"Deepening Shadows in the Military, Questioning the Absence of National Responsibility"
After the release of Netflix's "D.P. 2"
- 미디어1 (email@example.com)
- Aug 04 2023 11:09 AM
Climbed to 5th place globally in non-English speaking region Director Han Jun-hee, "After the Jo Seok-bong case, I wanted to imagine how to live on."
Nothing changed. Nothing at all. On the contrary, the shadows cast over each character deepened, and the 'massive evil' targeted by the series stoked more intensity. This is the story of Netflix Original 'D.P. 2', which launched its second season on the 28th of last month.
The impact of 'D.P. Season 1' (2021) was significant. It exposed the dark stories inside the military using the unfamiliar subject of the Desertion Arrest Team (D.P.), tasked with catching military deserters. At that time, the Ministry of Defense explained, "The military environment is changing so that malicious accidents cannot be concealed." Reactions varied from surprise, "Is the military still like that?" to accusations, "I also experienced that." But one similar thought remained in all of our minds, 'Anyone can be a bystander, a victim, or even a perpetrator.'
▲ In Netflix Original 'D.P. 2', Ahn Jun-ho (Jung Hae-in, center) and Han Ho-yul (Koo Kyo-hwan) are still constantly confronting the unchanged reality and unfairness, striving to find their own answers.
Season 2 aims for a deeper place. If Season 1 focused on the deserter arrest story, Season 2 focuses on the story of standing against the 'massive evil' of the system. Here, the massive evil refers to the military organization itself, centered around Goo Ja-woon (Ji Jin-hee), the head of the legal affairs department of the Army Headquarters. The deepening shadows over the main characters such as Ahn Jun-ho (Jung Hae-in) and Han Ho-yul (Koo Kyo-hwan) is also a notable point.
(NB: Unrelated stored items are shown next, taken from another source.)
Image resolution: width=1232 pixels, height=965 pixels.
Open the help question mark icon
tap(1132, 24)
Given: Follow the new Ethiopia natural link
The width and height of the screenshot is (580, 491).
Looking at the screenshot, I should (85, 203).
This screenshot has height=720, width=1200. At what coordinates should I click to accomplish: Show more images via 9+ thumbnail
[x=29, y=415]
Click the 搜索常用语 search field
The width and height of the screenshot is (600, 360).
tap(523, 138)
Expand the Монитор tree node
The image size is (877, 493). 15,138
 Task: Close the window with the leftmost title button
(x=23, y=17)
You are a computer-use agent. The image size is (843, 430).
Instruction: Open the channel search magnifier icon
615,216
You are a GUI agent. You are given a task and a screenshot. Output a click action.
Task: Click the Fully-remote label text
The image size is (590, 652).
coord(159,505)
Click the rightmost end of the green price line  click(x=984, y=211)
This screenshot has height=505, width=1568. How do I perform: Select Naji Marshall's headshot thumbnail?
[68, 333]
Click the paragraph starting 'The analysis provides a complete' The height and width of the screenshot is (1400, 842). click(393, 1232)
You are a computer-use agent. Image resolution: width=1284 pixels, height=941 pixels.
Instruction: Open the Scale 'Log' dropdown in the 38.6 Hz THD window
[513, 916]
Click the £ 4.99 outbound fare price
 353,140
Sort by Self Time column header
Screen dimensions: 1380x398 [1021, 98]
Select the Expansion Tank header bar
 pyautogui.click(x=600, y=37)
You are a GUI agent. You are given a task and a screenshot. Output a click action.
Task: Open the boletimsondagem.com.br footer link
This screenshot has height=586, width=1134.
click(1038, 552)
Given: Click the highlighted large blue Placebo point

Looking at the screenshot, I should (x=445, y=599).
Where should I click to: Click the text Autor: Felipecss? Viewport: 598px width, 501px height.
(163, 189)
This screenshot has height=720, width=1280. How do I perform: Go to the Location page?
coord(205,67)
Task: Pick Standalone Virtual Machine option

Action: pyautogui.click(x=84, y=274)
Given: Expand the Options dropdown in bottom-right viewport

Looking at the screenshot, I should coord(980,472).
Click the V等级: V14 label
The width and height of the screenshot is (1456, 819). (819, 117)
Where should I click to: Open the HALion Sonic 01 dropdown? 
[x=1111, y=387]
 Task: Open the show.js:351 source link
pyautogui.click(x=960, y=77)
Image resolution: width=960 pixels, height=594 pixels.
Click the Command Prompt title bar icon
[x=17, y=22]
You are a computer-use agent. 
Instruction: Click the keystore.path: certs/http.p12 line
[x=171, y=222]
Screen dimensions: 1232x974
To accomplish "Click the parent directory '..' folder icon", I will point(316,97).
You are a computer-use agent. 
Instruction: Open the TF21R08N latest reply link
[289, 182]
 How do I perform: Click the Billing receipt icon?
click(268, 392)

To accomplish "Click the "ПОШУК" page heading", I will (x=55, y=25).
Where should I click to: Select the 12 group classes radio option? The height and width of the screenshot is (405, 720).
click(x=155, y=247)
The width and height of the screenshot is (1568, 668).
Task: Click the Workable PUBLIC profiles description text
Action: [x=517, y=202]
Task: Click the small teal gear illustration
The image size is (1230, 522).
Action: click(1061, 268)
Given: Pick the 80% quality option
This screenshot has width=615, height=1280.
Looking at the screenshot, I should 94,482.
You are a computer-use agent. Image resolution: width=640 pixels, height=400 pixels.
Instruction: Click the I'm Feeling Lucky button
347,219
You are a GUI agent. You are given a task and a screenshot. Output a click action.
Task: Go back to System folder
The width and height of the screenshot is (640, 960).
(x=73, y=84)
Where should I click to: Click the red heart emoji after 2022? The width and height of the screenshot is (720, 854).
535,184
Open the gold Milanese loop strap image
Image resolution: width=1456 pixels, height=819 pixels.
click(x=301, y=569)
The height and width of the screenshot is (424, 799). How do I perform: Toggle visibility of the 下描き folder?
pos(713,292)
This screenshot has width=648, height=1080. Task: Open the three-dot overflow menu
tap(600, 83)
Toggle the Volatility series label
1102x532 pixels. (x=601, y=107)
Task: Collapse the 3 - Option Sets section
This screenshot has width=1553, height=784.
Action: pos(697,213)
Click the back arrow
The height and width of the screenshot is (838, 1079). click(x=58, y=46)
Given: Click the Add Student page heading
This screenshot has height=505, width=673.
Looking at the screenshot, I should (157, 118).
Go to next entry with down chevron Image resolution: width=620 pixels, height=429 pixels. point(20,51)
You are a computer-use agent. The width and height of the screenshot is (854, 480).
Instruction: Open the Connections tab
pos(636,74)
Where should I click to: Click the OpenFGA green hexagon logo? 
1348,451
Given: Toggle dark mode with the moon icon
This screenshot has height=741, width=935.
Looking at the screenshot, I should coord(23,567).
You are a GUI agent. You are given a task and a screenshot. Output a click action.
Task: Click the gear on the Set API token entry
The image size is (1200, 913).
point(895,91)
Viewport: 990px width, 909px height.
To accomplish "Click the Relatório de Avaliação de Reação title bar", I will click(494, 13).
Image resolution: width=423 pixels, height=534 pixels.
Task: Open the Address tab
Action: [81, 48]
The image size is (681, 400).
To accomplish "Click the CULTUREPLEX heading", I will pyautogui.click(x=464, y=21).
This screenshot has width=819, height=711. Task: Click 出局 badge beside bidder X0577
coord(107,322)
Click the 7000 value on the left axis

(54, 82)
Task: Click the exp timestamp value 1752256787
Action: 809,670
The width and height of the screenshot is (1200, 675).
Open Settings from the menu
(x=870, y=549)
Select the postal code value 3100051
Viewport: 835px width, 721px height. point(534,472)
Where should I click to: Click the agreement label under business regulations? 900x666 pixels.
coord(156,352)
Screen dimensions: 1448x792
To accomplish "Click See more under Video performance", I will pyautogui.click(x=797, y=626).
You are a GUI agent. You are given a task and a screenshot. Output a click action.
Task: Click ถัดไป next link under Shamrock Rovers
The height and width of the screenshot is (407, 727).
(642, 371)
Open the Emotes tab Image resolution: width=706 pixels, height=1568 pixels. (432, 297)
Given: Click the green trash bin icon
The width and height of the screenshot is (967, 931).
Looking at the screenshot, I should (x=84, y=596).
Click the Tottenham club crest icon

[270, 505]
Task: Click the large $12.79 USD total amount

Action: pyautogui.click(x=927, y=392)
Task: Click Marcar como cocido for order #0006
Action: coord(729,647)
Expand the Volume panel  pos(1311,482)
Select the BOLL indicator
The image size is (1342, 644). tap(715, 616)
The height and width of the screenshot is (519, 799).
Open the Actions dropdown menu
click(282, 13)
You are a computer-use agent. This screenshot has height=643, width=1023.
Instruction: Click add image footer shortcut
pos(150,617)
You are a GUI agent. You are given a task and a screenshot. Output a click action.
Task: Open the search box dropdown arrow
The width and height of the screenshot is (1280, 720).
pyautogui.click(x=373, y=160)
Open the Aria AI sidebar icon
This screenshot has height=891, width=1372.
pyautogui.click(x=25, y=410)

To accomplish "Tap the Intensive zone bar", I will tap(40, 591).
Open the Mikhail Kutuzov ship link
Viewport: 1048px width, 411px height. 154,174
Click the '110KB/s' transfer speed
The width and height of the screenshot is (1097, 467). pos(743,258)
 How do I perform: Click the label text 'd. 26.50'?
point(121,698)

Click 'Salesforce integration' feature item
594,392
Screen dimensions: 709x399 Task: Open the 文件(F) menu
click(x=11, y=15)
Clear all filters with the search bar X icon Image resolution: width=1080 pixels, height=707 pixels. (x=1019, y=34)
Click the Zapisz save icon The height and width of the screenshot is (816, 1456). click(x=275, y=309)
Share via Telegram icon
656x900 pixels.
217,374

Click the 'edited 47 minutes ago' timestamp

If one expected the unique charm of Han Ho-yul, which occasionally lightened the darkness of the drama, or the 'tiki-taka' of 'Jun-ho and Ho-yul', one might be disappointed.
On the 2nd, director Han Jun-hee explained, "After the Jo Seok-bong (Jo Hyun-chul) private case (which was the last episode of Season 1), I wanted to draw how the remaining people 'should live' and 'how can they find their own answers'." It seemed to question whether those who survived horrific incidents and unfair realities can go back as if nothing happened. Characters experience pain in their own ways. Han Ho-yul suffers from aphasia due to trauma in the early part of Season 2, and Ahn Jun-ho continually asks himself, 'Isn't this wrong? What more can I do?'
▲ In Netflix Original 'D.P. 2', the most central plot revolves around the shooting spree incident of Kim Roo-ri (Moon Sang-hoon). Image provided by Netflix.
Although it is Season 2, it is closer to an extension of Season 1. Kim Roo-ri (Moon Sang-hoon), the comrade and friend of Jo Seok-bong, who briefly appeared in Season 1, becomes the central figure in Season 2. Kim Roo-ri, a victim of abuse within the military, becomes the perpetrator of a shooting spree. Just as the debate deepens about 'who is the perpetrator and who is the victim', the series questions the responsibility of the state that we had forgotten. "They came to the military to protect the country. If someone kills someone while living together, 'does the country bear no responsibility?' Then, for such a country, what are they protecting by becoming soldiers?" Lieutenant Lim Ji-sub (Son Suk-gu) asks. This consciousness, which has become clearer than in Season 1, has been proven to resonate globally as the season 2 hit the 'Netflix Global TOP 10 TV (Non-English)' section 5th place on this day.
A point of regret is the weakening of coherence, which was a strength in Season 1. The last episode, a compensation claim lawsuit against the state, leaves an impression of many settings being crumbled or depicted unrealistically for dramatic development. For instance, even setting aside Ahn Jun-ho's decision to desert out of deep-seated guilt for deserter Shin Woo-seok in Season 1, the scene of a fight with the D.P. agents on the train seems overly dramatic. Regarding this, Director Han said, "No one has ever won or even tied against the state," adding, "Although it may be a conclusion that makes you think, 'Can that happen? Does that make sense?' If it went again with a story where nothing is accomplished, I thought, 'What would be the point of making Season 2'."